Par delà les structures de Cirkopolis… l’évasion !

Après le Métropolis de Fritz Lang, le Monopolis de Starmania ou le Londres de George Orwell, c’est au tour de la troupe montréalaise du cirque Éloize de décliner avec brio l’opposition entre l’individualité refreinée au sein d’une mégastructure oppressante et son désir d’évasion poétique.

Avec Cirkopolis, le Cirque Éloize réussit avec brio à mêler les thèmes chers de ses dernières productions : la rêverie de Nebbia se transpose au sein de l’atmosphère urbaine démultipliée d’iD en un mélange remplie de subtilité, de puissance et rythmé comme jamais.

Cirkopolis, métropole sans fin, se profile en toile de fond, tandis que les douze interprètes s’enchainent de gris vêtus au rythme incessant de la musique techno. Le premier élan d’espoir provient d’Angelica Bongiovonni et de son numéro de roue Cyr, captivant l’auditoire. Elle tournoie, captée par la force centripète de son objet, et hypnotise les spectateurs par sa grâce.

Les couloirs de Cirkopolis font place aux tours chatouillant les nuages ; les numéros de jonglerie réussissent des compositions visuelles des plus saisissantes. Le numéro de trapèze à trois acrobates et le numéro de mat chinois semblent défier les lois de la gravité tandis que les athlètes repoussent sans cesse les limites du vide. Un numéro tout en douceur, où une robe posée sur un cintre sert d’amoureuse à un clown solitaire ; un numéro de roue allemande des plus puissantes où six hommes virevoltent avec justesse à travers l’espace scénique… C’est ça Cirkopolis,  une dualité saisissante entre force et grâce qui se marie délicieusement au sein des structures sorties de l’imagination des bandes dessinées de Peeters et de Schuiten.

Un des numéros les plus magiques est celui de la contorsionniste Myriam Deraiche, habillée d’une robe mauve en opposition avec le décor sombre l’entourant. Elle avance, portée délicatement par ses collègues, sans jamais poser pied à terre. Cette délicatesse tranche avec justesse par rapport à ce monde déshumanisé et froid que représente Cirkopolis. Une part de rêverie, faisant écho au numéro plus calme de la roue Cyr, une grâce foudroyante. Puis c’est l’envolée vers les sommets de la métropole.

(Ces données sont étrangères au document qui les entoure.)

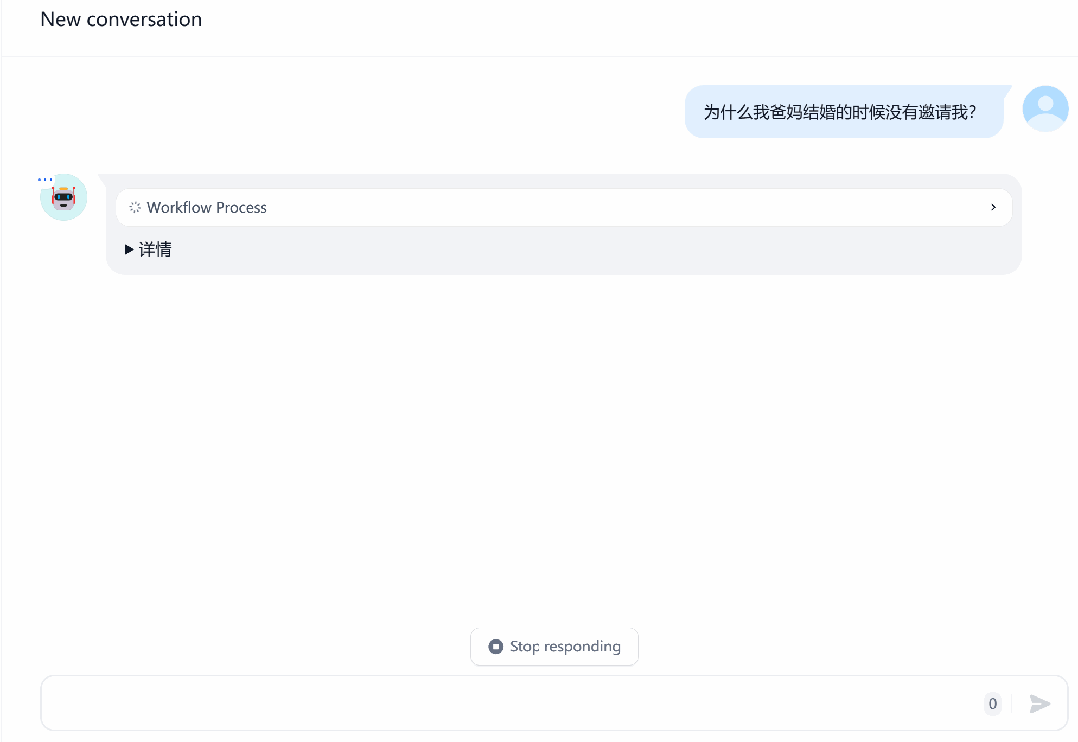Image resolution: width=1078 pixels, height=742 pixels.
Task: Click the New conversation title
Action: (121, 19)
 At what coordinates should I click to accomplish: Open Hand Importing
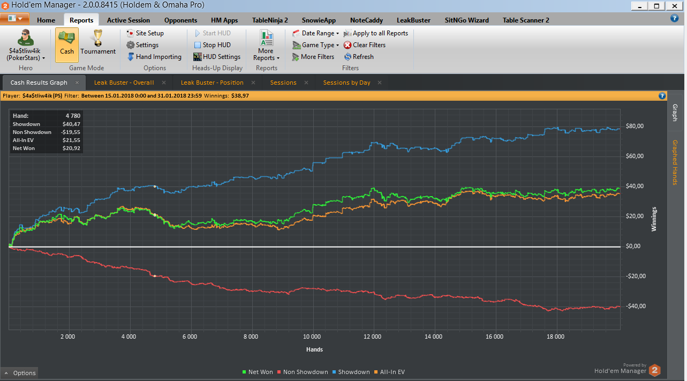point(154,57)
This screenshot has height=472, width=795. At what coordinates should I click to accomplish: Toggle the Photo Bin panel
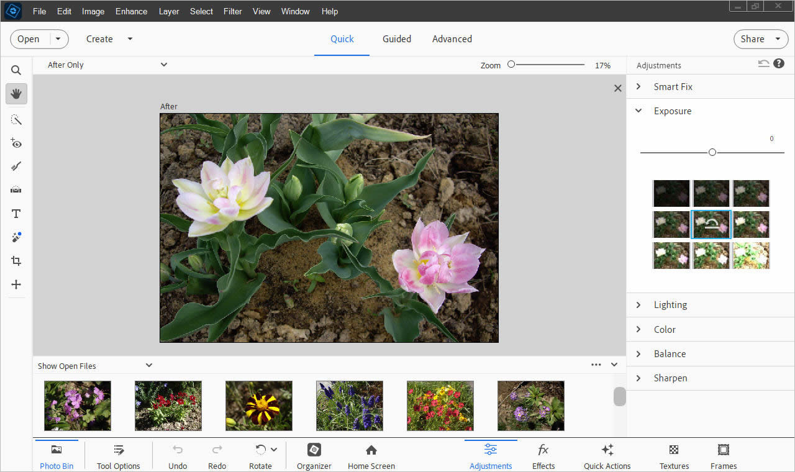(56, 455)

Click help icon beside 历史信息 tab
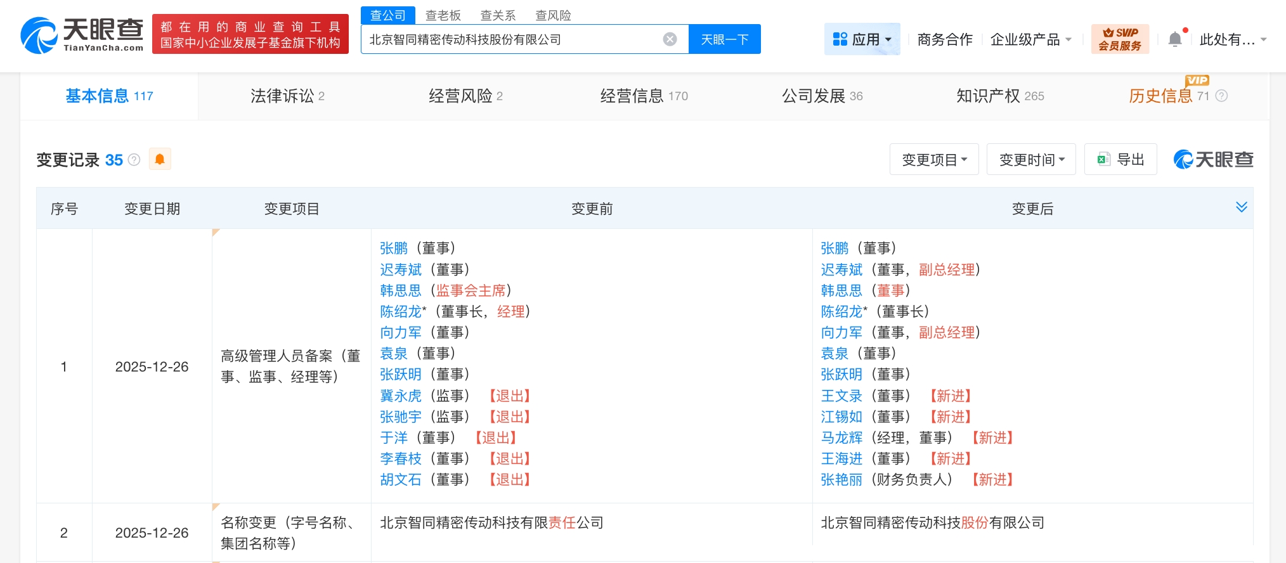click(x=1221, y=96)
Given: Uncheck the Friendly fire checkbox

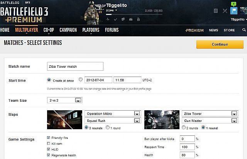Looking at the screenshot, I should coord(48,137).
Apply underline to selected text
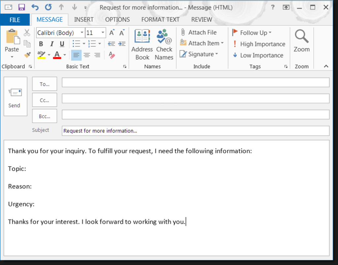 coord(62,44)
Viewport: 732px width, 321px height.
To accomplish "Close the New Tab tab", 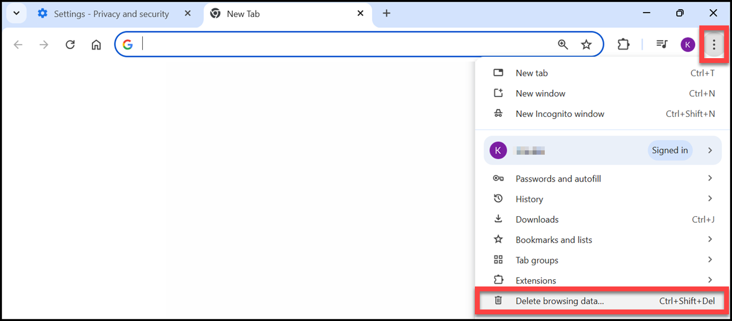I will (361, 13).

Myriam Deraiche, Cirque Éloize, photographe : Valérie Remise

Myriam Deraiche, Cirque Éloize, photographe : Valérie Remise

Par delà les pointes, au dessus des structures oppressantes se trouve… un chapiteau ! Et les couleurs qui petit à petit se réveillent, apparaissent par tâche sur les artistes devenus clowns. Pour finalement exploser en une finale où seule la fête est maitresse.

Le Cirque Éloize exploite avec brio le thème de l’oppression que représentent les structures sur les individus. Le cirque devient l’exutoire et le véhicule d’expression des interprètes, et l’ensemble de la troupe délivre une solide performance prenant au ventre chacun des spectateurs.

Certes le cirque n’est pas un art parfait. Une quille tombe, un attrapé peut être quelque peu hasardeux. Mais cette sensation constante de plongeon dans le vide prend au plus profond des tripes des spectateurs, et contribue à dévoiler un spectacle unique en son genre. Le Cirque Éloize repousse à nouveau les limites avec Cirkopolis, un spectacle à voir absolument !

Cirkopolis, une oeuvre du Cirque Éloize, mis en scène par Dave St-Pierre et Jeannot Painchaud, présenté à la Place des Arts du 13 au 30 novembre 2013.